== TEXT PASSAGE

As an American (i.e., citizen of USA as identified differently from other Americans, i.e., South Americans, who are also “Americans” and Central Americans, who can also use the term), I have tunnel vision with respect to events. If something happens in “America” (the one to which I belong) or affects Americans, I hear about it, provided the various news agencies choose to report the event or some viral video catches my attention. It’s like some Disney or Universal ride that keeps the rider in the dark except for any highly coherently themed images the park’s developers want to show. In other words, my knowledge of world events is limited because I can’t be everywhere, and I rely on others to shape my focus. Apparently, I live in a park.
It has to be a park. For you, also. Like the surprises provided in Disney and Universal rides, news stories emerge from the darkness or from around the corner to catch the eye. Of course, you can exit the park to return to hotel or home, where outside information ostensibly flows freely, though chaotically. If you wish, you can peruse the daily news across the planet, but you will, like some stretched elastic, return to things local, things you find immediately germane to your life, and things that seem to be coherently linked. Even outside the park, riding the Web is very much like those park rides.
“I was unaware,” I say to myself when I stumble across news from another country via the Web. I was unaware of the significance of takfiris until I read a report in the Egyptian Daily News that recounted that country’s attack on their outposts in the North Sinai. Takfiri militants are opposed to anyone that doesn’t profess their brand of Islam, not only labeling them infidels , but also attacking them. Takfiris make IEDs for terror attacks, produce hashish and marijuana, and smuggle people and narcotics into Egypt. The Egyptian army sees them as a threat to the nation and conducts raids, such as the counter-terrorism raids reported by the news service in February, 2018.*
During the raids, the army killed six takfiris while losing two of their own. Eight deaths. And I was unaware at the time because no one in the tunnel deigned to let me know. My stumbling across the information occurred in a Web-ride I had not previously experienced, one called the Egypt Daily News online. But, at this very moment, I’m guessing similar incidents are occurring in the Park Planet. Even if I were to devote my entire existence to uncovering worldwide events, I would lack the omnipresence necessary for omniscience, just as it is difficult if not impossible to experience all the offerings in a giant park like Disney World during one’s usually relatively brief stay—as we are all only in Park Planet for a finite time
Before the rise of the modern world and its ever-entwining connections, my isolated park ride would have been sufficient for my survival. But those connections make knowledge from outside the park potentially useful, potentially personal. Does this mean that I now have to concern myself with Takfiri attacks in America? Probably not, but not necessarily not. That I have read the Egyptian Daily News once or twice doesn’t make me any less finite and local in my concerns. Just as in the expression “all politics are local,” so also is the idea that all interests are essentially local. That locality is elastic, stretching at times to faraway places, but it usually snaps back and resumes its original shape dictated by the park designers in the parks we frequent.
As the physicists are wont to say, the world is local; nonlocality violates Einstein’s relativity. My being limited to a single park is the way of the world. Information has to travel, or I have to travel to it. I am bound by two kinds of places, the physical one that forms the boundaries of the park I wander into and the mental one that forms the boundaries of my interests and abilities. I’m definitely bound physically. I’m also bound mentally. Someone might say, “Oh! You should go to such-n-such park. It’s great. The rides there are so different.” But even if I go, I find I can’t stay. If I do, it becomes my new locality. My old “locality” usually draws me back after a brief excursion.
So, I’ve been to the Egyptian park, not to see the pyramids or the Sphinx, but to see what is happening currently there and that is of interest there. I’m back now, back in my own park, the familiar one, riding the rides I know and expecting to be surprised in a way I’m used to being surprised. The whole experience points to how limited I am by place, particularly by place of mind.

====

* WORK ORDER *
In the essay about news and the "park," how many takfiris did the Egyptian army kill during the raids, and how many soldiers did it lose?

== SUPPLIED INFORMATION

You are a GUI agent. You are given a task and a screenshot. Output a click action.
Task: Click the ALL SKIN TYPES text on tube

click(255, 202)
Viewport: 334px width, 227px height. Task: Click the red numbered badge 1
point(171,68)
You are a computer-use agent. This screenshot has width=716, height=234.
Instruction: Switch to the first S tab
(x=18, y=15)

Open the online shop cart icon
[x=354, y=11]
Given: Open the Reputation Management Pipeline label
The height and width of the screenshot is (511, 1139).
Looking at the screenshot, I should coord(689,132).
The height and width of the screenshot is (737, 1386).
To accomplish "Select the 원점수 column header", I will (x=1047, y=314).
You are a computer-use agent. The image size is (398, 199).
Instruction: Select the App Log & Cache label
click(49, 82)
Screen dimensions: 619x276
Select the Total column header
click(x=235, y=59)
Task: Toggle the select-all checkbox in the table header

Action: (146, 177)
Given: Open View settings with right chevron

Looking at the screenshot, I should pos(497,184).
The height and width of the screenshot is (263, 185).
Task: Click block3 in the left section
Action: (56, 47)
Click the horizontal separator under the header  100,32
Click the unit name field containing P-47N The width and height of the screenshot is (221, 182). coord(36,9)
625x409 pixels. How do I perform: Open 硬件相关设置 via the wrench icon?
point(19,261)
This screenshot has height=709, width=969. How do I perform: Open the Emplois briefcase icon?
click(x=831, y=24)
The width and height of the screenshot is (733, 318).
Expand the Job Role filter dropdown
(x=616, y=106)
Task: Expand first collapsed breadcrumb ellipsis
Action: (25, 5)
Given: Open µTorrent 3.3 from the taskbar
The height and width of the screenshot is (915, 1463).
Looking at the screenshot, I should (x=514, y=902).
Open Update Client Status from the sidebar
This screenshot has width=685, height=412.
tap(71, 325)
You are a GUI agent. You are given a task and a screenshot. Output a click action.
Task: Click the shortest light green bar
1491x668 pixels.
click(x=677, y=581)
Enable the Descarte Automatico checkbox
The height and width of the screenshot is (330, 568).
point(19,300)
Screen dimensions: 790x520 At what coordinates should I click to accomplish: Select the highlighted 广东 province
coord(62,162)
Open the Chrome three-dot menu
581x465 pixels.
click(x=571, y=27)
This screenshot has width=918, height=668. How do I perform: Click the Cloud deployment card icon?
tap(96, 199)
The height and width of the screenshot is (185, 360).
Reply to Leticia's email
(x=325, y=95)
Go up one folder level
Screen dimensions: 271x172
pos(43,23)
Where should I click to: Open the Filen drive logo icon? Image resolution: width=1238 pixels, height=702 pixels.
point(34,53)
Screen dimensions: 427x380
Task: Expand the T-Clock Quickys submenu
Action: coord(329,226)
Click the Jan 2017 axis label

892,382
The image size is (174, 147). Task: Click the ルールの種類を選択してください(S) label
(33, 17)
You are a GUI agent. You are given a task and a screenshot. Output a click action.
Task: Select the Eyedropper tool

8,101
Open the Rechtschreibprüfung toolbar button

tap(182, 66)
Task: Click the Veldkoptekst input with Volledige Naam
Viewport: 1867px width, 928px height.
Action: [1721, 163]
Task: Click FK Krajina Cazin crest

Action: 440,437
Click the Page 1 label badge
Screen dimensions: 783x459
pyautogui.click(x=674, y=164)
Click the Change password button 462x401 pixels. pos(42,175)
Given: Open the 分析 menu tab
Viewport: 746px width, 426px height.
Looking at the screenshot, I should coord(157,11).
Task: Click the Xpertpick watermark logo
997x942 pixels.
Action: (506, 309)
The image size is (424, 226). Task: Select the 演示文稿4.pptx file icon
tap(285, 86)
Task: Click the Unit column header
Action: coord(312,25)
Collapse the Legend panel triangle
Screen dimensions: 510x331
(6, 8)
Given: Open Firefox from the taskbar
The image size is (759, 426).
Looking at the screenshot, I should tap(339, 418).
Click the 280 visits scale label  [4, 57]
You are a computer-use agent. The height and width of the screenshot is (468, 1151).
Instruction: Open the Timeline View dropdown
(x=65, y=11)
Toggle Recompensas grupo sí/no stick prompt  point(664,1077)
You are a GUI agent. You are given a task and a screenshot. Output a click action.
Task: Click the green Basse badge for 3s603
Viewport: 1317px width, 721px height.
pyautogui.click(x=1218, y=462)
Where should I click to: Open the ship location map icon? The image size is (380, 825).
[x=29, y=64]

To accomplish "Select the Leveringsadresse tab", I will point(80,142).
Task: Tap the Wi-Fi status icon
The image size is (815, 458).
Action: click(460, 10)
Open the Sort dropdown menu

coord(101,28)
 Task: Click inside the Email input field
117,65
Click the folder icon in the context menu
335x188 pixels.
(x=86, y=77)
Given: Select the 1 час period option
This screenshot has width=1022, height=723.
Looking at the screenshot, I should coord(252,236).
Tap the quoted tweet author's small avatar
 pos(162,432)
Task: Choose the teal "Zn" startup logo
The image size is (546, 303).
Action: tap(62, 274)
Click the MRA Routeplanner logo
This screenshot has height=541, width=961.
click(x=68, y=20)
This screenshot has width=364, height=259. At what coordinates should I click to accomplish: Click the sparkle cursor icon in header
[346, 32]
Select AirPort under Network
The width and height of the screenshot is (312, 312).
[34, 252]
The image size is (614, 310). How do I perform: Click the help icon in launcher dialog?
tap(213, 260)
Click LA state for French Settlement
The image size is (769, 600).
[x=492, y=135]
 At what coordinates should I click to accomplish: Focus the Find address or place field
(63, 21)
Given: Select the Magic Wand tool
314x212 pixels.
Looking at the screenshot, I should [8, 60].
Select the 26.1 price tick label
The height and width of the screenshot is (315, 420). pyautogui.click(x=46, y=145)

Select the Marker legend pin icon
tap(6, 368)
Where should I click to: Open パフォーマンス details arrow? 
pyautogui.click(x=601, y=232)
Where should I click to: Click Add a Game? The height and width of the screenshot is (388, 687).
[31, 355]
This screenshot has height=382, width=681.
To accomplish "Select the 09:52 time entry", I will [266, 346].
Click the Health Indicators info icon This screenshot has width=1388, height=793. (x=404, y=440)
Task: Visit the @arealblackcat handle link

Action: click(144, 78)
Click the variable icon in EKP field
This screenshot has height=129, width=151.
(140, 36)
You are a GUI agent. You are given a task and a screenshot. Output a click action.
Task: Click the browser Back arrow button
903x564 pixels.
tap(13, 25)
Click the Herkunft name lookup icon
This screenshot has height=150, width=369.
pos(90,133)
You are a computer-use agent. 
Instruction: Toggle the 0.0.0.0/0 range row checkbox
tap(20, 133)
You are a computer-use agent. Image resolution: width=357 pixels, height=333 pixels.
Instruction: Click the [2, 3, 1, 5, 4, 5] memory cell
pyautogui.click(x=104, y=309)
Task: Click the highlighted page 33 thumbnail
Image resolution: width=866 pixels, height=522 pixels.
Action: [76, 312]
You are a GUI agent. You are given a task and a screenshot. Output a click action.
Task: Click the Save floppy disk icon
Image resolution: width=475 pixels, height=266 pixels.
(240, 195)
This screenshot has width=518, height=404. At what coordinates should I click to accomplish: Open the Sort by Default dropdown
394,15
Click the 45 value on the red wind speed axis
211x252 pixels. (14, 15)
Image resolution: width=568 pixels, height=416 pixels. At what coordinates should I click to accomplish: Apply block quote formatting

====

* RESULT OF THIS EXERCISE *
The army killed six takfiris and lost two of its own.